What advice or key learning would you share with other organisations considering delivering similar activities?
Making sure your board is genuinely committed to it as more than just a tokenistic exercise. Make sure they are prepared to work on being inclusive, and they are genuinely prepared to value and listen to the perspective of young people and potentially change the way they work to create an environment where young trustees can truly flourish. Keep listening and be prepared to be flexible and make changes to the programme as you need to.
Also, don’t assume that people know anything. So, for example, why should most 19-year-olds (or indeed people of any age) know what a trustee does or what financial governance means? I wish I'd known at the start how much a trustee role is groupthink and jargon. I wish I'd questioned my own assumptions about what people know a lot more. Plus, don't assume that young people just want to do social media and digital things. It creates a stereotype for young people, which a lot of them are quite angry about.
What do you perceive are the risks of not addressing EDI in your organisation?
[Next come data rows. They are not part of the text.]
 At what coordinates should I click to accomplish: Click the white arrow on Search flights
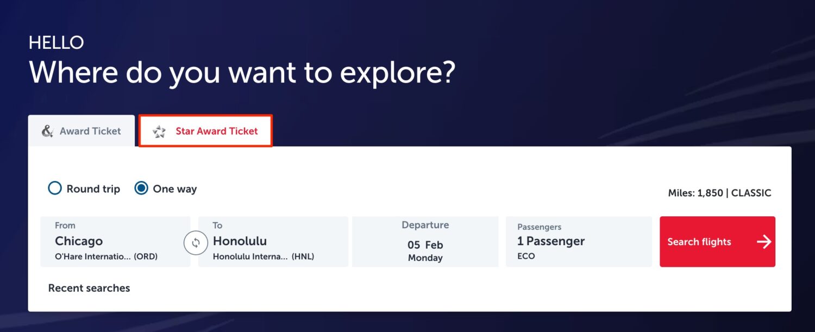pyautogui.click(x=764, y=242)
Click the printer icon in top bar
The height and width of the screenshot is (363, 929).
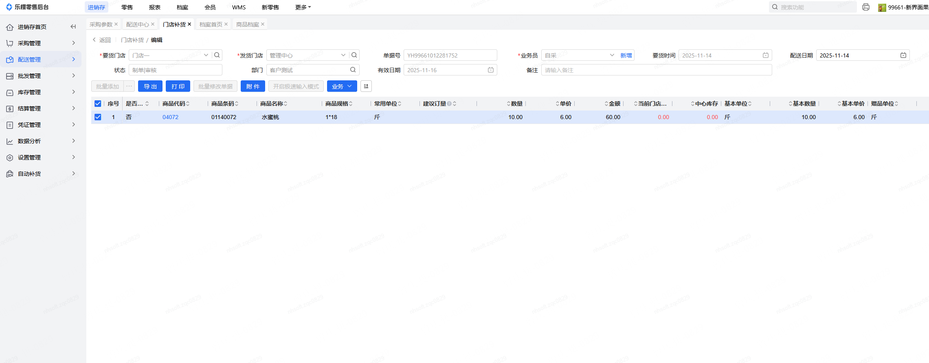pyautogui.click(x=866, y=7)
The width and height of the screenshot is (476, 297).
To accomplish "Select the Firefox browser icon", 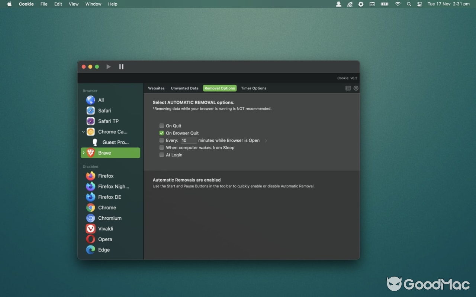I will (91, 176).
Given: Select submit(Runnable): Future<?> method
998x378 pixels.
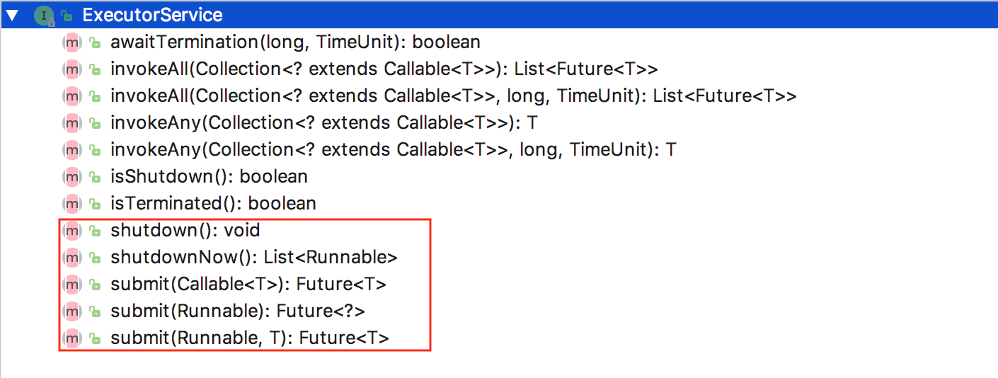Looking at the screenshot, I should click(237, 311).
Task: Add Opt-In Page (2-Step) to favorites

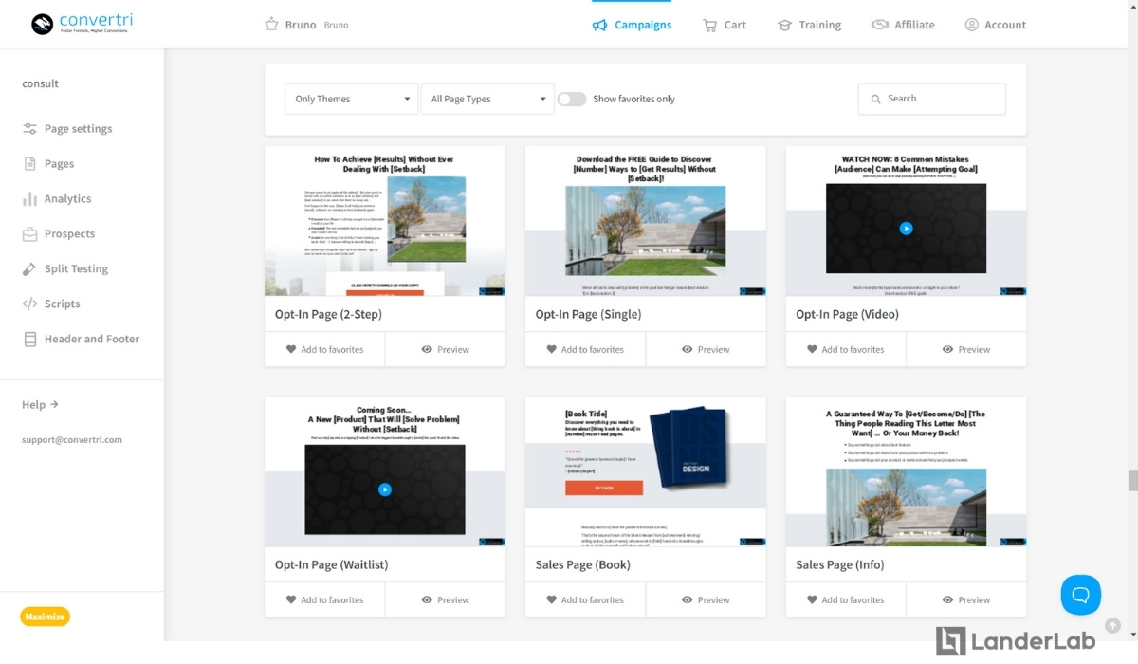Action: (x=325, y=350)
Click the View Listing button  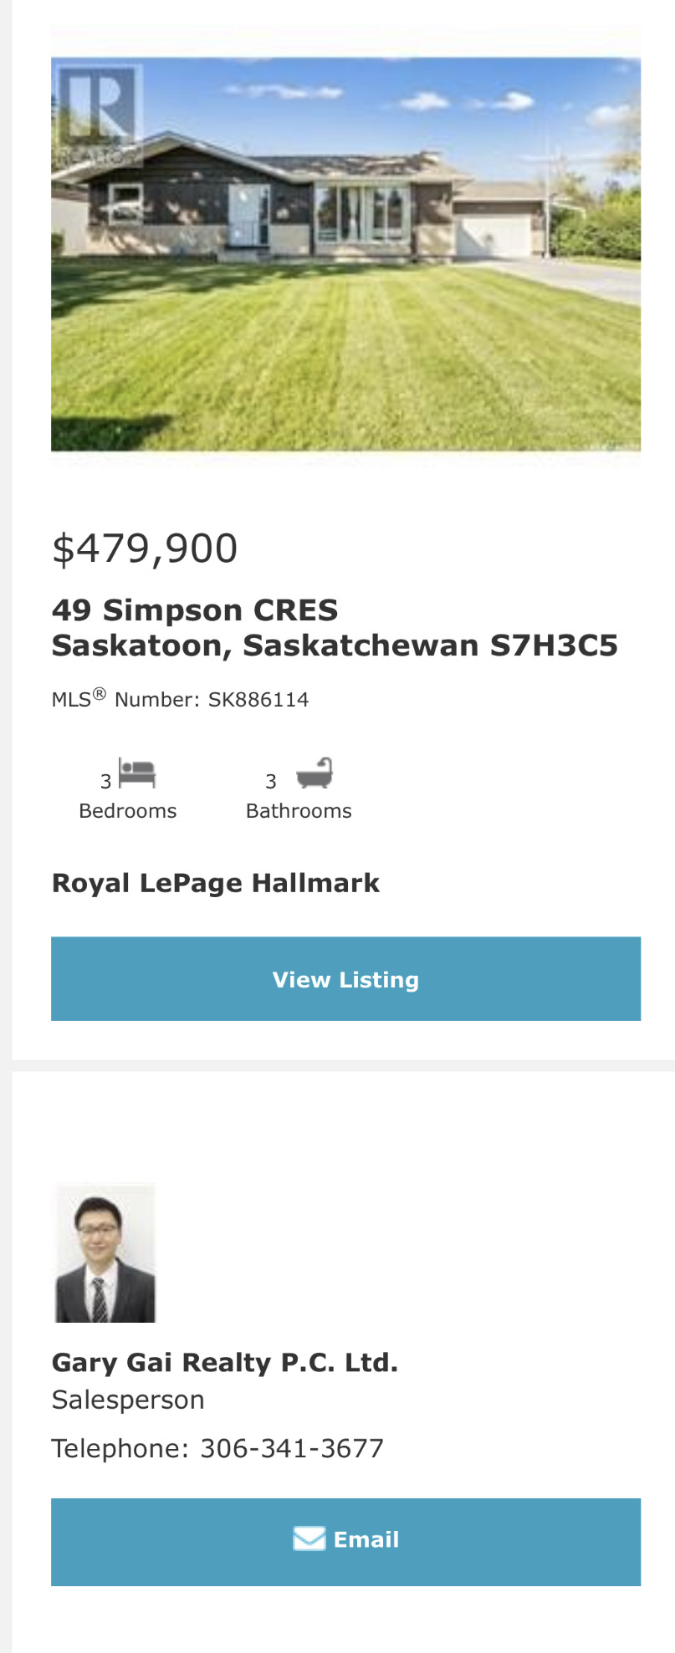345,979
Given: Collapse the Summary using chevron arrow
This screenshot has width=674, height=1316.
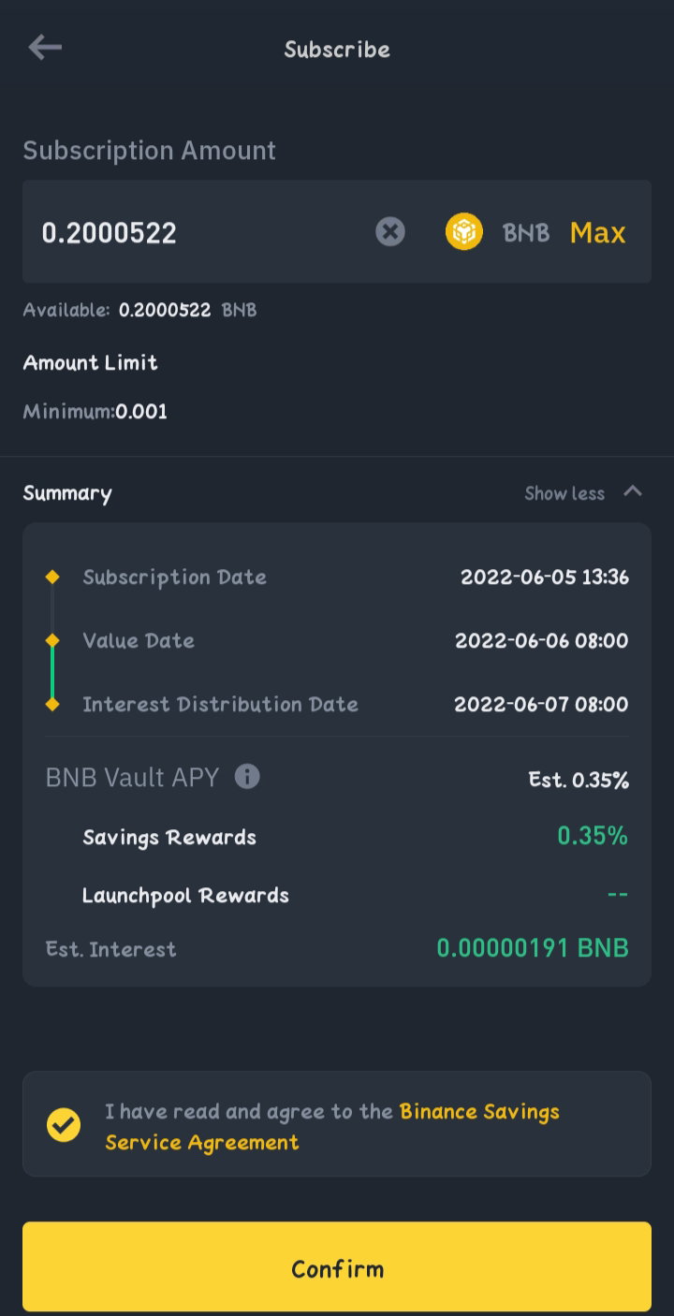Looking at the screenshot, I should [x=633, y=491].
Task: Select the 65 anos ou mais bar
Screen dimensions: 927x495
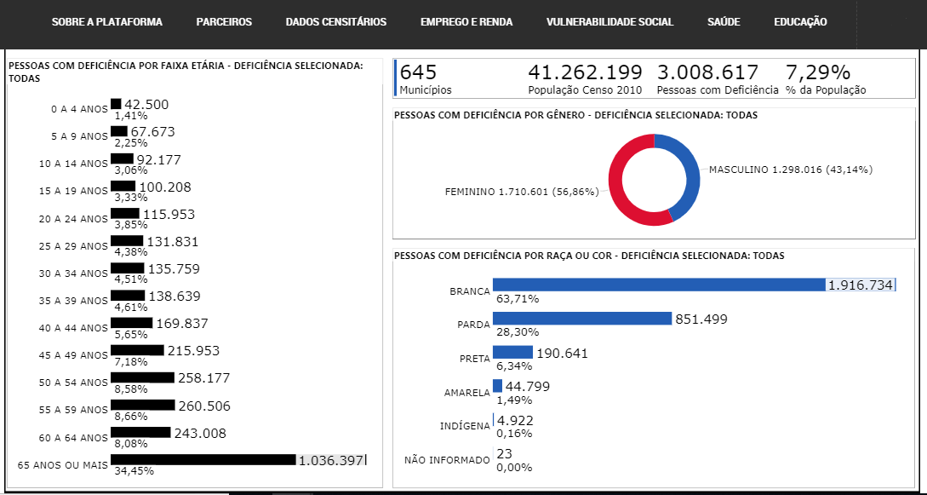Action: [x=203, y=460]
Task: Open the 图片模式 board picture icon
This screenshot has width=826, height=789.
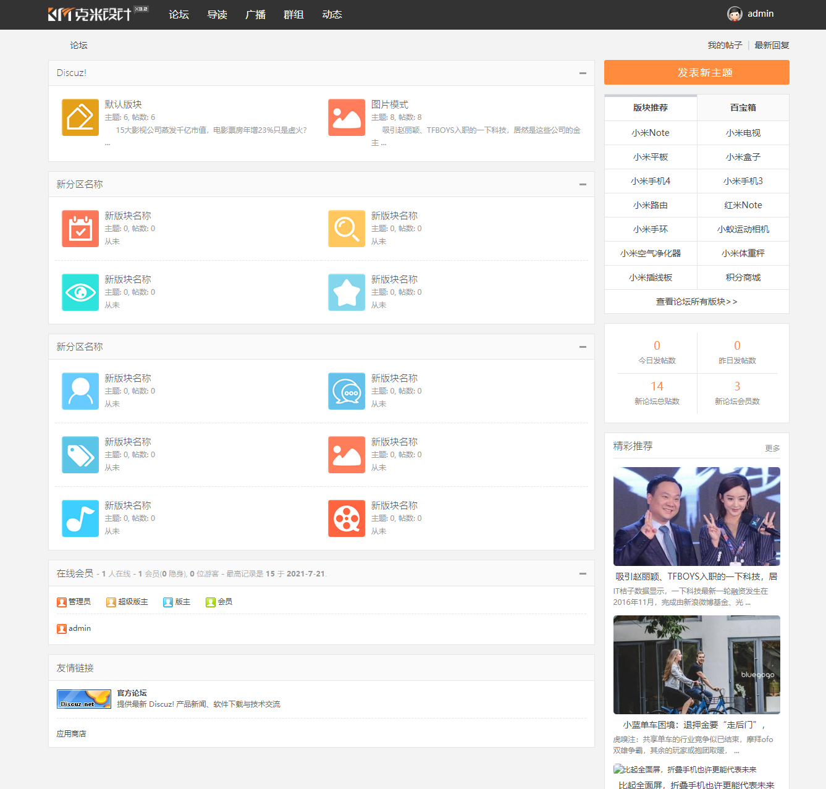Action: tap(347, 117)
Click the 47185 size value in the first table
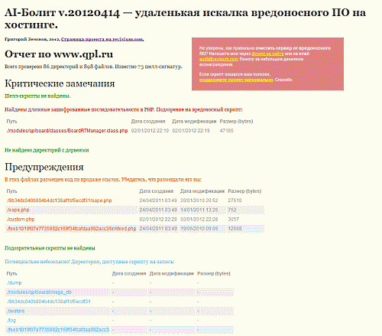The height and width of the screenshot is (336, 382). [226, 131]
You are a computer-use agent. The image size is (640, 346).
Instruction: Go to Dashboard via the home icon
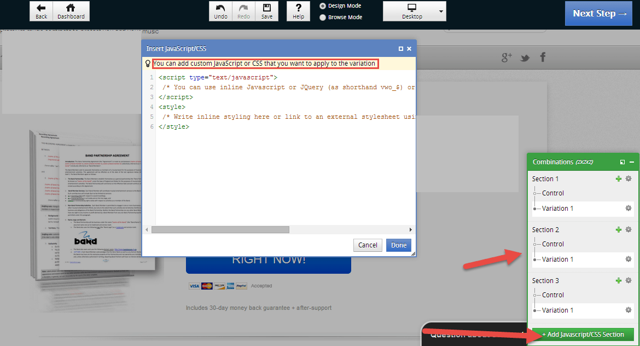coord(71,11)
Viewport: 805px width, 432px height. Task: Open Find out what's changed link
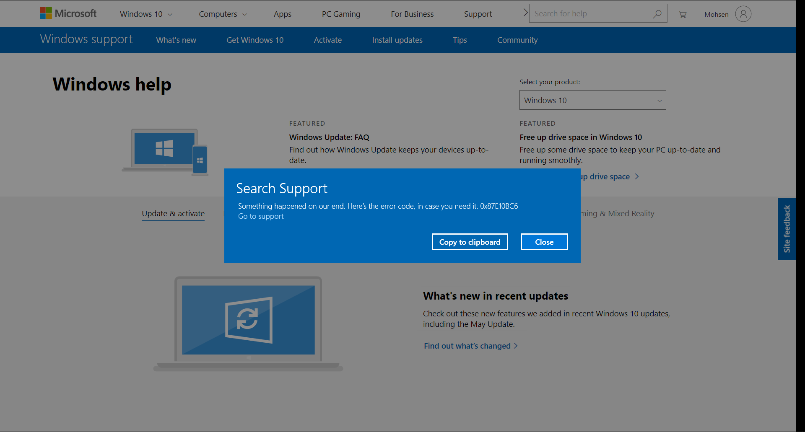(x=467, y=346)
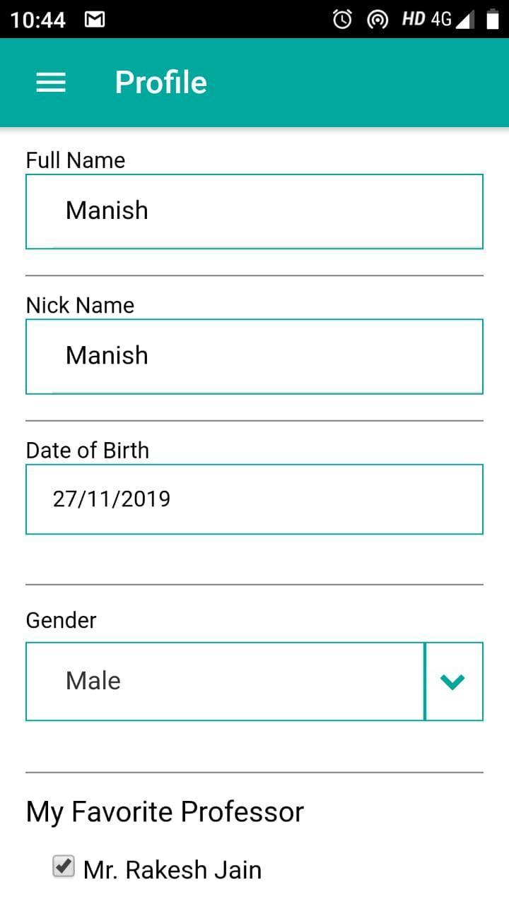Focus the Full Name input field
The width and height of the screenshot is (509, 904).
pyautogui.click(x=255, y=211)
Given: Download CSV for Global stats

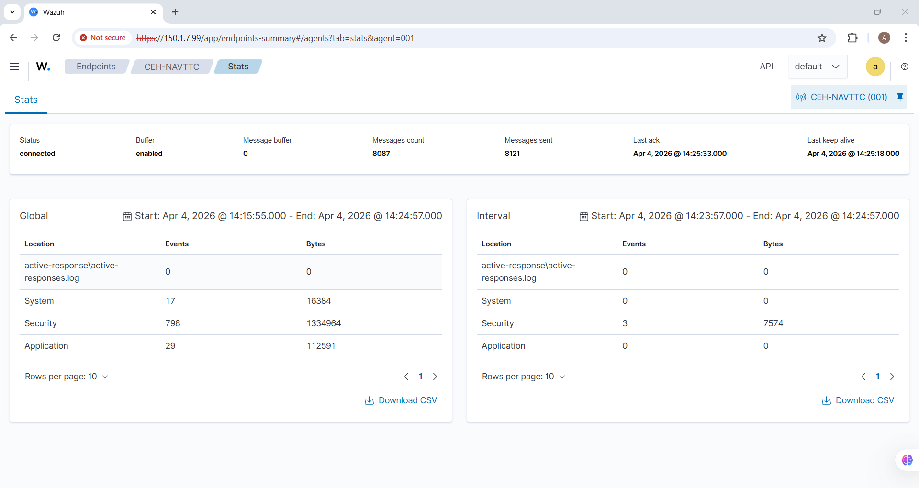Looking at the screenshot, I should pyautogui.click(x=401, y=400).
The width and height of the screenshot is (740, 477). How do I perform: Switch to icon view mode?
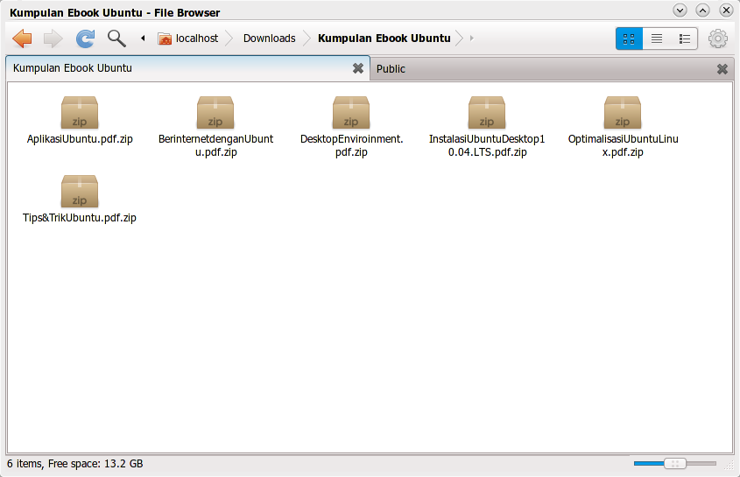click(x=629, y=39)
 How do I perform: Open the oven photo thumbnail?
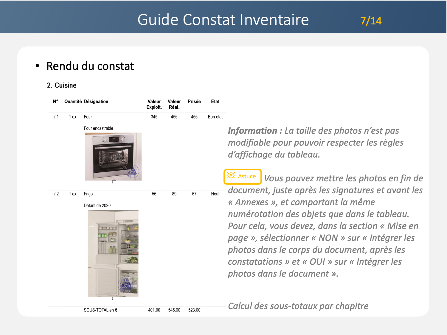click(113, 156)
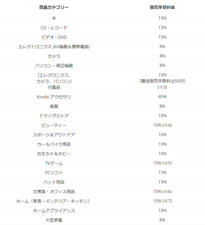The width and height of the screenshot is (205, 225).
Task: Click the 最低販売手数料は50円 note text
Action: (x=162, y=81)
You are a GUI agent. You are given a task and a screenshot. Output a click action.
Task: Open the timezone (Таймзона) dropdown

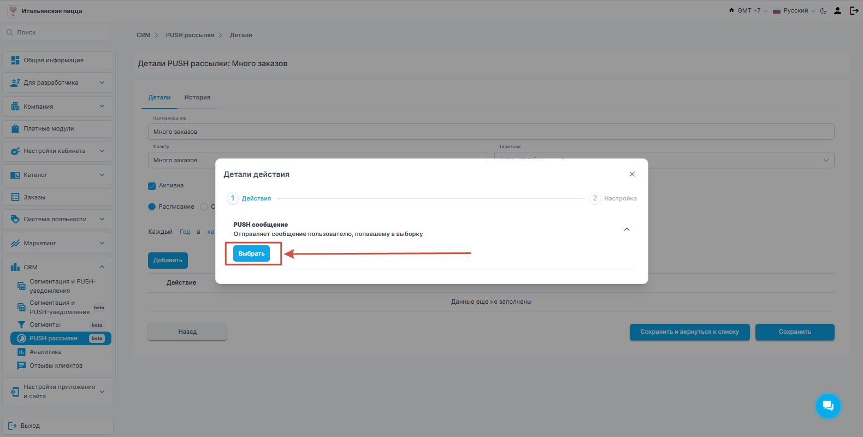pyautogui.click(x=664, y=160)
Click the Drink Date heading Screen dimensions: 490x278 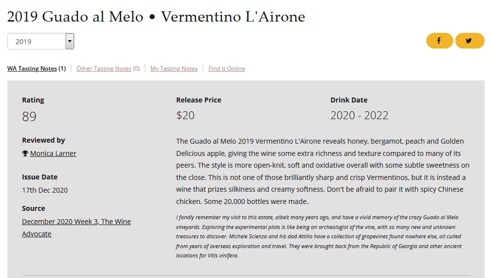point(349,100)
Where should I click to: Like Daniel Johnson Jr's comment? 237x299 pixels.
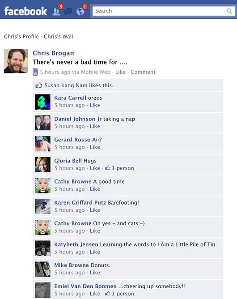point(95,126)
The risk for us is almost existential in that we exist to break down barriers to audiences attending museums and if we do not understand those audiences, our work is not useful, relevant or trusted by the museum sector. We know from our research that the support we give the museum sector is perceived to be relevant, supportive and trusted, and for our work to be effective, we need to keep it that way. We need to maintain the audience focus we have and we need to maintain our understanding of the groups that are underrepresented to help museums create new ways and adapt existing ways to bring them into their venue.